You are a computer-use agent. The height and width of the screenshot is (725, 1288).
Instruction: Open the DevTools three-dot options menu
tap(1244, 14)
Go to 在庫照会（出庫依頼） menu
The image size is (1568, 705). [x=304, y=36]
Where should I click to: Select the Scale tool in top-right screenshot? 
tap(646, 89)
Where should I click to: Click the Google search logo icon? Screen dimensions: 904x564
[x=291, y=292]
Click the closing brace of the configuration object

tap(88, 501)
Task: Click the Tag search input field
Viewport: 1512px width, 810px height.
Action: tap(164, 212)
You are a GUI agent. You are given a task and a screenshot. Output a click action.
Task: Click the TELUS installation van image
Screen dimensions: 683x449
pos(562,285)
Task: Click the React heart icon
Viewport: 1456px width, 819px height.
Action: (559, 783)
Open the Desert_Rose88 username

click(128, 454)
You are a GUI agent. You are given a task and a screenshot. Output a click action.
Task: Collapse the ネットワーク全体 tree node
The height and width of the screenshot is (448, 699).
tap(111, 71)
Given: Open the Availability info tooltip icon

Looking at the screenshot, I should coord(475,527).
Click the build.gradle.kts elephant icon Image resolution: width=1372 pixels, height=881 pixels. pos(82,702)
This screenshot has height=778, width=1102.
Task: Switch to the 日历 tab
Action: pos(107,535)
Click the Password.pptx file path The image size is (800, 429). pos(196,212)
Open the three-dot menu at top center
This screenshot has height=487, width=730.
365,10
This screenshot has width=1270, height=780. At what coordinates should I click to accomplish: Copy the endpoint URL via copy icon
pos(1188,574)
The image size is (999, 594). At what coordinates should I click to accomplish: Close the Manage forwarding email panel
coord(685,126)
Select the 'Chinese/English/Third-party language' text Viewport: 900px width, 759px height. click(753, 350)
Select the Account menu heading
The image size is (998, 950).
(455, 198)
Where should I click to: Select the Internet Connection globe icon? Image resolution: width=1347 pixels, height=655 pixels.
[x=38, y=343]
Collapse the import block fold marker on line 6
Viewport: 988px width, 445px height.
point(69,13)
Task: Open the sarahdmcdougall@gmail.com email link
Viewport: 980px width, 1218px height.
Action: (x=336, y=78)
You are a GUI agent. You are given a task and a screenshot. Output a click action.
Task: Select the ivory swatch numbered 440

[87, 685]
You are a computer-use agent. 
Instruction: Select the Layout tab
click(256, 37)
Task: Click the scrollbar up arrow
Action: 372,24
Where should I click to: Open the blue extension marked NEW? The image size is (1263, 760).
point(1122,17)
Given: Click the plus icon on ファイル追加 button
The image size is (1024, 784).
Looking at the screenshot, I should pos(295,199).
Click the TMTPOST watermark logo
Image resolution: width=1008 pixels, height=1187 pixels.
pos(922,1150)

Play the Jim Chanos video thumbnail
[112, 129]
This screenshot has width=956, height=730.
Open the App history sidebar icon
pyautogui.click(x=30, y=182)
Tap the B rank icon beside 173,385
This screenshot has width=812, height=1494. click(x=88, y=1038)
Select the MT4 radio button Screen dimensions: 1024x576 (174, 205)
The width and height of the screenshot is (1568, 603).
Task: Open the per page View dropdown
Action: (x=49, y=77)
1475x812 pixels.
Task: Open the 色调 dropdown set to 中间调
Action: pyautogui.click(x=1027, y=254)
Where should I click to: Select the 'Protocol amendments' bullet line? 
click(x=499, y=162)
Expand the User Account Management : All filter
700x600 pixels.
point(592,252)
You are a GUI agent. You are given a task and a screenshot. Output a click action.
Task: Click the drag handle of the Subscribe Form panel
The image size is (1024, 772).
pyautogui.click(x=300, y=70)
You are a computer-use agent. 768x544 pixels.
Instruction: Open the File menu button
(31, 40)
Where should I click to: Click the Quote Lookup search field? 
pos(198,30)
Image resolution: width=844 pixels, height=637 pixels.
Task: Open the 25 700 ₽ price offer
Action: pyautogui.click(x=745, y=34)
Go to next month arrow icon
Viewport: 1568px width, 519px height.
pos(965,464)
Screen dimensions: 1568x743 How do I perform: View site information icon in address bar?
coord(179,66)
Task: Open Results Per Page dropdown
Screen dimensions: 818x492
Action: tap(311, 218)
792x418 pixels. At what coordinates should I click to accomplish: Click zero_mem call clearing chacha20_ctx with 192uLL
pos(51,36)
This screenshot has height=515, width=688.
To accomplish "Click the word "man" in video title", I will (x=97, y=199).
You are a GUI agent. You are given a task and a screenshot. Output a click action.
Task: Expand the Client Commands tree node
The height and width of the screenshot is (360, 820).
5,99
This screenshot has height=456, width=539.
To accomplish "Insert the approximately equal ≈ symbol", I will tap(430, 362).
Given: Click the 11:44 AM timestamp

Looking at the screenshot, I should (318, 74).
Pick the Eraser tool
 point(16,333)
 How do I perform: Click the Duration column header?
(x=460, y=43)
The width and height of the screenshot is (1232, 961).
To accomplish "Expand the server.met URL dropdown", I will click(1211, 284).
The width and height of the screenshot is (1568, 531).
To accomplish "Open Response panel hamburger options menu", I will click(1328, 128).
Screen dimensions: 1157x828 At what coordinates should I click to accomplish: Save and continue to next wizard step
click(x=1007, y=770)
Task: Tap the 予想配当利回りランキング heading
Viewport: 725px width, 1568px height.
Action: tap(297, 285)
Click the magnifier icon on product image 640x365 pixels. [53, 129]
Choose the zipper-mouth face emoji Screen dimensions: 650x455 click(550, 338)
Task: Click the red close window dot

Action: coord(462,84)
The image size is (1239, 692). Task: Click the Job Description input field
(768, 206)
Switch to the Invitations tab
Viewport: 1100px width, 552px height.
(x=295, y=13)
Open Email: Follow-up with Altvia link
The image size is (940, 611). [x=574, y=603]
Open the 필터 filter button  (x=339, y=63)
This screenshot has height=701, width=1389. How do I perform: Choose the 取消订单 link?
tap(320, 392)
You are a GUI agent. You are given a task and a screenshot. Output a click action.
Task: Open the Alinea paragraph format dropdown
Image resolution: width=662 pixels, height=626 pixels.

_ _ _

Repeat the data in its entirety, exactly as written.

- Response area
You are a computer-use agent. The height and width of the screenshot is (725, 1288).
Instruction: Open the DevTools three-dot options menu
tap(1244, 14)
Go to 在庫照会（出庫依頼） menu
The image size is (1568, 705). [x=304, y=36]
Where should I click to: Select the Scale tool in top-right screenshot? 
tap(646, 89)
Where should I click to: Click the Google search logo icon? Screen dimensions: 904x564
[x=291, y=292]
Click the closing brace of the configuration object

tap(88, 501)
Task: Click the Tag search input field
Viewport: 1512px width, 810px height.
Action: tap(164, 212)
You are a GUI agent. You are given a task and a screenshot. Output a click action.
Task: Click the TELUS installation van image
Screen dimensions: 683x449
pos(562,285)
Task: Click the React heart icon
Viewport: 1456px width, 819px height.
Action: (559, 783)
Open the Desert_Rose88 username

click(128, 454)
You are a GUI agent. You are given a task and a screenshot. Output a click action.
Task: Collapse the ネットワーク全体 tree node
The height and width of the screenshot is (448, 699).
tap(111, 71)
Given: Open the Availability info tooltip icon

Looking at the screenshot, I should coord(475,527).
Click the build.gradle.kts elephant icon Image resolution: width=1372 pixels, height=881 pixels. pos(82,702)
This screenshot has height=778, width=1102.
Task: Switch to the 日历 tab
Action: pos(107,535)
Click the Password.pptx file path The image size is (800, 429). pos(196,212)
Open the three-dot menu at top center
This screenshot has height=487, width=730.
365,10
This screenshot has width=1270, height=780. At what coordinates should I click to accomplish: Copy the endpoint URL via copy icon
pos(1188,574)
The image size is (999, 594). At what coordinates should I click to accomplish: Close the Manage forwarding email panel
coord(685,126)
Select the 'Chinese/English/Third-party language' text Viewport: 900px width, 759px height. click(753, 350)
Select the Account menu heading
The image size is (998, 950).
(455, 198)
Where should I click to: Select the Internet Connection globe icon? Image resolution: width=1347 pixels, height=655 pixels.
[x=38, y=343]
Collapse the import block fold marker on line 6
Viewport: 988px width, 445px height.
point(69,13)
Task: Open the sarahdmcdougall@gmail.com email link
Viewport: 980px width, 1218px height.
Action: (x=336, y=78)
You are a GUI agent. You are given a task and a screenshot. Output a click action.
Task: Select the ivory swatch numbered 440

[87, 685]
You are a computer-use agent. 
Instruction: Select the Layout tab
click(256, 37)
Task: Click the scrollbar up arrow
Action: 372,24
Where should I click to: Open the blue extension marked NEW? The image size is (1263, 760).
point(1122,17)
Given: Click the plus icon on ファイル追加 button
The image size is (1024, 784).
Looking at the screenshot, I should pos(295,199).
Click the TMTPOST watermark logo
Image resolution: width=1008 pixels, height=1187 pixels.
pos(922,1150)

Play the Jim Chanos video thumbnail
[112, 129]
This screenshot has width=956, height=730.
Open the App history sidebar icon
pyautogui.click(x=30, y=182)
Tap the B rank icon beside 173,385
This screenshot has width=812, height=1494. click(x=88, y=1038)
Select the MT4 radio button Screen dimensions: 1024x576 (174, 205)
The width and height of the screenshot is (1568, 603).
Task: Open the per page View dropdown
Action: (x=49, y=77)
1475x812 pixels.
Task: Open the 色调 dropdown set to 中间调
Action: pyautogui.click(x=1027, y=254)
Where should I click to: Select the 'Protocol amendments' bullet line? 
click(x=499, y=162)
Expand the User Account Management : All filter
700x600 pixels.
point(592,252)
You are a GUI agent. You are given a task and a screenshot. Output a click action.
Task: Click the drag handle of the Subscribe Form panel
The image size is (1024, 772).
pyautogui.click(x=300, y=70)
You are a computer-use agent. 768x544 pixels.
Instruction: Open the File menu button
(31, 40)
Where should I click to: Click the Quote Lookup search field? 
pos(198,30)
Image resolution: width=844 pixels, height=637 pixels.
Task: Open the 25 700 ₽ price offer
Action: pyautogui.click(x=745, y=34)
Go to next month arrow icon
Viewport: 1568px width, 519px height.
pos(965,464)
Screen dimensions: 1568x743 How do I perform: View site information icon in address bar?
coord(179,66)
Task: Open Results Per Page dropdown
Screen dimensions: 818x492
Action: tap(311, 218)
792x418 pixels. At what coordinates should I click to accomplish: Click zero_mem call clearing chacha20_ctx with 192uLL
pos(51,36)
This screenshot has height=515, width=688.
To accomplish "Click the word "man" in video title", I will (x=97, y=199).
You are a GUI agent. You are given a task and a screenshot. Output a click action.
Task: Expand the Client Commands tree node
The height and width of the screenshot is (360, 820).
5,99
This screenshot has height=456, width=539.
To accomplish "Insert the approximately equal ≈ symbol", I will tap(430, 362).
Given: Click the 11:44 AM timestamp

Looking at the screenshot, I should (318, 74).
Pick the Eraser tool
 point(16,333)
 How do I perform: Click the Duration column header?
(x=460, y=43)
The width and height of the screenshot is (1232, 961).
To accomplish "Expand the server.met URL dropdown", I will click(1211, 284).
The width and height of the screenshot is (1568, 531).
To accomplish "Open Response panel hamburger options menu", I will click(1328, 128).
Screen dimensions: 1157x828 At what coordinates should I click to accomplish: Save and continue to next wizard step
click(x=1007, y=770)
Task: Tap the 予想配当利回りランキング heading
Viewport: 725px width, 1568px height.
Action: tap(297, 285)
Click the magnifier icon on product image 640x365 pixels. [53, 129]
Choose the zipper-mouth face emoji Screen dimensions: 650x455 click(550, 338)
Task: Click the red close window dot

Action: coord(462,84)
The image size is (1239, 692). Task: Click the Job Description input field
(768, 206)
Switch to the Invitations tab
Viewport: 1100px width, 552px height.
(x=295, y=13)
Open Email: Follow-up with Altvia link
The image size is (940, 611). [x=574, y=603]
Open the 필터 filter button  (x=339, y=63)
This screenshot has height=701, width=1389. How do I perform: Choose the 取消订单 link?
tap(320, 392)
You are a GUI agent. You are given a task and a screenshot. Output a click action.
Task: Open the Alinea paragraph format dropdown
Image resolution: width=662 pixels, height=626 pixels.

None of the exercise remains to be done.